[BEGIN PAGE EXCERPT]

Slender Man hasn’t been relevant in internet culture for years. Remember how back in 2012 Slender Man was all of the rage? Youtubers were going nuts over Slender: The Eight Pages, there were a bunch of fan games, and then the whole thing just kind of disappeared in a month or two. The internet moved on, and Slender Man was just a brief fad that unfortunately had some unsettling real-life consequences. But at the end of the day, this was a property thing that nobody cared about since 2012.
So of course Hollywood decided to make a Slender Man movie in 2018, six years after the fad. Sure, why not. And of course it would be a cheapo horror movie made on a small budget. But what really surprised me is that I felt nothing while watching this. Not in the sense that I wasn’t scared, because that was a given, but more that I didn’t feel anything about the movie. I’m not raging. I’m not sad. I just don’t feel anything. And at the end of the day, I think that apathy is the worst thing I could feel after seeing a movie. Slender Man gives me nothing. I can’t even lie and fake that I’m angry.
Slender Man
Director: Sylvain White
Rated: PG-13
Release Date: August 10th, 2018
Real talk for a minute. As I was putting in the video above so you all had a frame of mind about what was happening in the movie, I realized something that I hadn’t noticed before. First, most of the scenes in this trailer don’t appear in the movie. I’m not surprised by that, but what I am surprised at is how it outright spoils the fate of several characters. Why is that shocking? Because we never see in the movie what happens to a majority of the characters. They just vanish from the movie, never to be seen again, their fates left in complete limbo. Essentially, there is no closure for them. Those important moments were completely cut from the movie.
I’m bringing this up now because the characters and plot of Slender Man outright don’t matter. The movie follows every single generic horror trope that a bunch of dumb teenagers getting together, doing some dark magic, summoning a monster — in this case Slender Man — can have, and then the rest of the movie is them dealing with him as he slowly kills off each character or drives them crazy. Even then, their fate is pretty ambiguous, so maybe they died? Possibly? Who knows.
But even with a boilerplate premise, Slender Man somehow manages to do even less than what is given to it. It spends long periods of time just watching the characters sit around and talk about Slender Man without any “scares” happening. When they do happen, they’re so drawn out that I decided to time how long it took from set-up to payoff for a single scare. The record while I was timing was 36 seconds. It took 36 seconds for something unsettling to happen, a character to slowly walk over to where the jumpscare was, only to be faked out by a random person. It says a lot when the most scared I was in the theatre was when I was watching the trailer for The Nun before the movie even screened.

[END PAGE EXCERPT]
[BEGIN STORED DATA]

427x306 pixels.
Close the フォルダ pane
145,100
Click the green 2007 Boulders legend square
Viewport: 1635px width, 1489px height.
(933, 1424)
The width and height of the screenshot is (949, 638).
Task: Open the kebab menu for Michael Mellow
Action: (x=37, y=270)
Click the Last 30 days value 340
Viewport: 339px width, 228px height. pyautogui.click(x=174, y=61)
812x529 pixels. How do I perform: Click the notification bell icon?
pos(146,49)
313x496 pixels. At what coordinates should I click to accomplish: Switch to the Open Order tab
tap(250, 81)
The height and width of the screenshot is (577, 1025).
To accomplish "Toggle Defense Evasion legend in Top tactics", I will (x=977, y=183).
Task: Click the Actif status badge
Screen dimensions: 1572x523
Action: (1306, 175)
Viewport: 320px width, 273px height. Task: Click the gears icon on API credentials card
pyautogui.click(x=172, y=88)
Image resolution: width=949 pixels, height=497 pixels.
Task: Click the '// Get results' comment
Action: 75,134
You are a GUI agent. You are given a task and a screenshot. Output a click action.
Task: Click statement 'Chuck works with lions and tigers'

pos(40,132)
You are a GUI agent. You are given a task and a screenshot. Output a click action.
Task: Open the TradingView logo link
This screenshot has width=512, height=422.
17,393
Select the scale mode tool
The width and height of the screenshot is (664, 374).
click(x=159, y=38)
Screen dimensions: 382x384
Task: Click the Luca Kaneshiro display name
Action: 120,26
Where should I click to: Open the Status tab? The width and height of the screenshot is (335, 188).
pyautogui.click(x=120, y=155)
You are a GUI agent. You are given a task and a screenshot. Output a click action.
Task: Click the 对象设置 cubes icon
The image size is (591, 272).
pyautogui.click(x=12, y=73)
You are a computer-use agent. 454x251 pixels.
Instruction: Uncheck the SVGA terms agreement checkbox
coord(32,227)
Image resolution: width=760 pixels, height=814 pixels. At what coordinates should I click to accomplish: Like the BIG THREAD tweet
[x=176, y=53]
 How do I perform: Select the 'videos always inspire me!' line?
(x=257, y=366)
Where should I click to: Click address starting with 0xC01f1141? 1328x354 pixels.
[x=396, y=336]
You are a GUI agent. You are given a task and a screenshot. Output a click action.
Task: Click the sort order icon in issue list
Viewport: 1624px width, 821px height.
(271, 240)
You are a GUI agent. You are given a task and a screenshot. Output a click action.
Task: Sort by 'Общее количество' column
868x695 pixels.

[END STORED DATA]

[TASK BRIEF]:
In the Slender Man review, condense the paragraph beginning "But even with a boilerplate premise" into a short bulleted list that keeps its main facts.

[RESULT OF THE TASK]:
- Despite its boilerplate premise, the film does even less than that premise allows.
- Long stretches show the characters sitting around talking about Slender Man with no scares.
- When scares do come, they are drawn out; the longest timed set-up-to-payoff took 36 seconds, ending in a fake-out by a random person.
- The reviewer was most scared in the theater by the trailer for The Nun, shown before the film.